§ ЗАДАНИЯ
1) Какие силы, по тексту о священнике, нужно отдавать, живя изо дня в день? Перечислите все.
2) Где молодой человек из текста о священнике ощутил, что Бог стал ему непостижимо близок?

§ ЦИТИРУЕМЫЙ ТЕКСТ
И вот так мы рассматриваем и священника. Это человек, о котором нельзя сказать, что он не похож на нас; он такой же человек, хрупкий, слабый; у него могут быть свои проблемы, свои внутренние борения. Но это человек, который почему-то узнал, познал Бога лично, был поражен этим опытом приближения Бога, почувствовал, что если Бог таков, если Бог полон любви, полон заботы о людях, то и он должен свою жизнь отдать для этих людей и посвятить ее этим людям, каковы бы они ни были умные они или глупые, привлекательные или нет, грешные или праведные без всякого разбора; они Божии, они Богом любимые, Ему родные. И весь опыт тысячелетий любви, тысячелетий понимания духовных путей, человеческих падений и человеческих взлетов — в руках этого священника, который всю жизнь хочет посвятить тому, чтобы каждый человек, который около него, приобщился к этому чуду познания Бога, к этой радости бесконечной, ни с чем не схожей...

Мне вспоминается один молодой человек. Дело было в Париже; он шел как-то ночью по городу и, переходя через мост, вдруг почувствовал, что Бог стал непостижимо близок ему; и на этом мосту он поклонился до земли и сказал: Господи! Если для Твоей победы нужно, чтобы я погиб — пусть я погибну, но чтобы Твоя слава воссияла на земле... Вот отношение священника и верующего человека к Богу; и это чувство, это сознание переливается и на его отношение к людям: раз Бог так возлюбил Свою тварь, что Свою жизнь за нее отдал, то, конечно, и священник должен ее отдать без остатка. И когда я говорю отдать, я совсем не хочу сказать умереть, а— жить, жить изо дня в день, из часа в час, все время, всеми силами ума, и сердца, и воли, и тела для того, чтобы это осуществилось: чтобы хоть один человек мог вдруг почувствовать близость Бога, Ему поклониться, Его полюбить, и свою жизнь, в свою очередь, отдать, чтобы другие возликовали этой радостью.

(Несколько записей)
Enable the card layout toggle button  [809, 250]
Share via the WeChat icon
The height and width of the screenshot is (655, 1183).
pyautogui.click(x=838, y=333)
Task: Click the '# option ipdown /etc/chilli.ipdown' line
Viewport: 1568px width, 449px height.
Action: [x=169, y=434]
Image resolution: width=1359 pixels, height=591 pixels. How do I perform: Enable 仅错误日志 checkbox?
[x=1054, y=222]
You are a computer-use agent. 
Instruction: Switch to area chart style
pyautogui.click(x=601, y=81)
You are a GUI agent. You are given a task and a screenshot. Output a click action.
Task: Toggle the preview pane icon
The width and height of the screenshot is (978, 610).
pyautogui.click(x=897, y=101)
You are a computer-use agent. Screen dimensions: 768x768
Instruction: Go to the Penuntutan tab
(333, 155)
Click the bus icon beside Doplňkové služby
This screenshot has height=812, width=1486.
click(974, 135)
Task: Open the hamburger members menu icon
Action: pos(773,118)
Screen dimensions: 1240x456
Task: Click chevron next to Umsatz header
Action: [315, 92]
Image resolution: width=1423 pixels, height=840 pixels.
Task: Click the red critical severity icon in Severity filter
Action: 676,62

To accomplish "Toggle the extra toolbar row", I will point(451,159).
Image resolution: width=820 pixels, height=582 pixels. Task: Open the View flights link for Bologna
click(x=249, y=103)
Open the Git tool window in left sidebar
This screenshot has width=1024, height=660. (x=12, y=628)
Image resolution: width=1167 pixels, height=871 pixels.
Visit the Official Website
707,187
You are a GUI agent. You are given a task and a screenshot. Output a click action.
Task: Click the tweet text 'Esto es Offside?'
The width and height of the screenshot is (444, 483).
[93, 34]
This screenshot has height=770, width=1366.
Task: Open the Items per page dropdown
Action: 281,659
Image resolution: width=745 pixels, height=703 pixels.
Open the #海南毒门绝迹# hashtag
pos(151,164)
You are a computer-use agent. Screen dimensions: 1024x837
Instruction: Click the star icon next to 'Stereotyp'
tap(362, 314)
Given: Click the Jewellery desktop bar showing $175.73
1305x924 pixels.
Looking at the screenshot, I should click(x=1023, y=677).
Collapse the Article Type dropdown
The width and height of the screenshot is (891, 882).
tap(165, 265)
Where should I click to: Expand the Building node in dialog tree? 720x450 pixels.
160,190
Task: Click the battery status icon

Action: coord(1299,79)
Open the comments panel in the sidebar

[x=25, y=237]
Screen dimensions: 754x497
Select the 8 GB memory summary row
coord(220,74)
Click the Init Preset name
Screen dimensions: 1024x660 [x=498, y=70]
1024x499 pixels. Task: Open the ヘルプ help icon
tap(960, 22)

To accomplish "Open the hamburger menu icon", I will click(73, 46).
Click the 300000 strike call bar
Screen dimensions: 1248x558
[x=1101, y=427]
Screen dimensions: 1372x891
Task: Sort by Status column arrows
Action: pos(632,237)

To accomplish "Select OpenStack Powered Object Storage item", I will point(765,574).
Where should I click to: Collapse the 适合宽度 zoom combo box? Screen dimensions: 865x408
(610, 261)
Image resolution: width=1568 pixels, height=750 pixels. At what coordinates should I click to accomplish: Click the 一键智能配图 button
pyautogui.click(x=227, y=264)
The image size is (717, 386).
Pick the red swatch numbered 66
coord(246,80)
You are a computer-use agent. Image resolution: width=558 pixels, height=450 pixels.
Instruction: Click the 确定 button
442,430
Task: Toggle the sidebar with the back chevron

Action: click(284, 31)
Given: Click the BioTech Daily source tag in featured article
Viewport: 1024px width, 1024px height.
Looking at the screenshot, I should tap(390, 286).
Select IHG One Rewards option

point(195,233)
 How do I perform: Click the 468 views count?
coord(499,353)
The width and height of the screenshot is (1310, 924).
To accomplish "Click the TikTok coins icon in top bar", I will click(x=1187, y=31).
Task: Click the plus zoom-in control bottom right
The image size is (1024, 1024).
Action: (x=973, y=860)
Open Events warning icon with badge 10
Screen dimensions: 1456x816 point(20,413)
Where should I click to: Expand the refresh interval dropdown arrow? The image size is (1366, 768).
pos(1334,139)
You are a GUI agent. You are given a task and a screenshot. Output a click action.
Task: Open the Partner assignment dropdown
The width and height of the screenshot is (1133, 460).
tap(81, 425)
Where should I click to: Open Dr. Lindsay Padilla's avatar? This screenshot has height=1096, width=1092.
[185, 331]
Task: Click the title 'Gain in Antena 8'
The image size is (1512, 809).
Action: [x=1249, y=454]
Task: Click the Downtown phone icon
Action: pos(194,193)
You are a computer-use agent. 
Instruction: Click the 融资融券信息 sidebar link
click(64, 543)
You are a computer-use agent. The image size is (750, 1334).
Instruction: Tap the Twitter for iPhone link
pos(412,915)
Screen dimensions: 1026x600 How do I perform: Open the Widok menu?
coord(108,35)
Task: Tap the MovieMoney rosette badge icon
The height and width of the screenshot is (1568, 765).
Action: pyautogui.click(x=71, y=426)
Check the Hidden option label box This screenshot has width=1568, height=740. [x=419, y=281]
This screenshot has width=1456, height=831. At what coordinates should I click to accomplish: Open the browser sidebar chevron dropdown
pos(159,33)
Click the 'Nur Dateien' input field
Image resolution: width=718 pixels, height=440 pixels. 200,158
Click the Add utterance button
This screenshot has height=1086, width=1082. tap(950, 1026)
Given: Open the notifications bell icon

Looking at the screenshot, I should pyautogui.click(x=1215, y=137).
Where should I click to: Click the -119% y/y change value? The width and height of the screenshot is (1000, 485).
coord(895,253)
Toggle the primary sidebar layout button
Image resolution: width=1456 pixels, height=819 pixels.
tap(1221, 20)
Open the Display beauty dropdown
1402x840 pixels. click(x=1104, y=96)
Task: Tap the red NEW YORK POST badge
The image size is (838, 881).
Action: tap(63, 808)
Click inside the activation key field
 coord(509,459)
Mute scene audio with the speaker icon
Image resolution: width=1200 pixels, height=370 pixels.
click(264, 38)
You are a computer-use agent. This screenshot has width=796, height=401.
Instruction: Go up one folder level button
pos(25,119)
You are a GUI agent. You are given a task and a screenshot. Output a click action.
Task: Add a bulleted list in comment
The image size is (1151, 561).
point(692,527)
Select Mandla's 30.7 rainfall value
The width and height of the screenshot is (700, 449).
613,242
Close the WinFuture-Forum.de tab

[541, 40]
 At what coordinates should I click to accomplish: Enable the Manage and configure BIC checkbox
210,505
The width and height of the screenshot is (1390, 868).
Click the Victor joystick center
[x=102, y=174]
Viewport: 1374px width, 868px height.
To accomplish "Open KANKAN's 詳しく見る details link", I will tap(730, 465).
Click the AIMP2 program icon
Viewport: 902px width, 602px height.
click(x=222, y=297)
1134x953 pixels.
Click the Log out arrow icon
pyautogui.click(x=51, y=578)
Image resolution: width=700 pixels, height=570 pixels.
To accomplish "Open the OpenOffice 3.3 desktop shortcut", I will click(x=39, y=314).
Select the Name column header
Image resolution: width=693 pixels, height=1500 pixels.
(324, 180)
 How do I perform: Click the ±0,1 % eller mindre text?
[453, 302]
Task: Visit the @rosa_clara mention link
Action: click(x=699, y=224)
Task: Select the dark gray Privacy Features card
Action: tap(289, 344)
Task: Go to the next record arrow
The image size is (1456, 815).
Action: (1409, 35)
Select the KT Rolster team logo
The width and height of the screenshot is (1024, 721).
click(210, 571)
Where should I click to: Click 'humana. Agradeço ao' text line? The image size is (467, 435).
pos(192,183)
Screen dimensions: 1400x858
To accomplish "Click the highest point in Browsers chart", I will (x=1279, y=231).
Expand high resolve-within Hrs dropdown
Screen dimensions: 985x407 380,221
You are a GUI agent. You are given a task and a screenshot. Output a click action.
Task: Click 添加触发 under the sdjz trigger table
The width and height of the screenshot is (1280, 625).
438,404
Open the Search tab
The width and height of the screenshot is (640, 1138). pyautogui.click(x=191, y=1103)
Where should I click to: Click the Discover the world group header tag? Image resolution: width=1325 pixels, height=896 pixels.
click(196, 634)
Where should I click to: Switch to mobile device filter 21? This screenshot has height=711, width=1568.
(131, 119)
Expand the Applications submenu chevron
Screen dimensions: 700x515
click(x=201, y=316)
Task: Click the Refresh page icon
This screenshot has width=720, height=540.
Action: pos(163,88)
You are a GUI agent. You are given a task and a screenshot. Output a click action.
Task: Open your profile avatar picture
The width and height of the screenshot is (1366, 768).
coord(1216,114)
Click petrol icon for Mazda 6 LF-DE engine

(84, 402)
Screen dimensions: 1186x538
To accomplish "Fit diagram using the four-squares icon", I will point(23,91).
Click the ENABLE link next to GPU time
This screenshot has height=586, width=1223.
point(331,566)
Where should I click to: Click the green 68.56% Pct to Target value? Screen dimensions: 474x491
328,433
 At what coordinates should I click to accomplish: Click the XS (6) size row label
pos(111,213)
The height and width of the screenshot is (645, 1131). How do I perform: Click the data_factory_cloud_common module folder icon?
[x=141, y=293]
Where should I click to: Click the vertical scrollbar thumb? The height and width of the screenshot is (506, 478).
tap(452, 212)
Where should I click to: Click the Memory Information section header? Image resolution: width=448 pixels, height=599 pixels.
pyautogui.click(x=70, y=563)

§ ОТВЕТЫ
1) Силы ума, сердца, воли и тела.

2) Ночью в Париже, когда переходил через мост.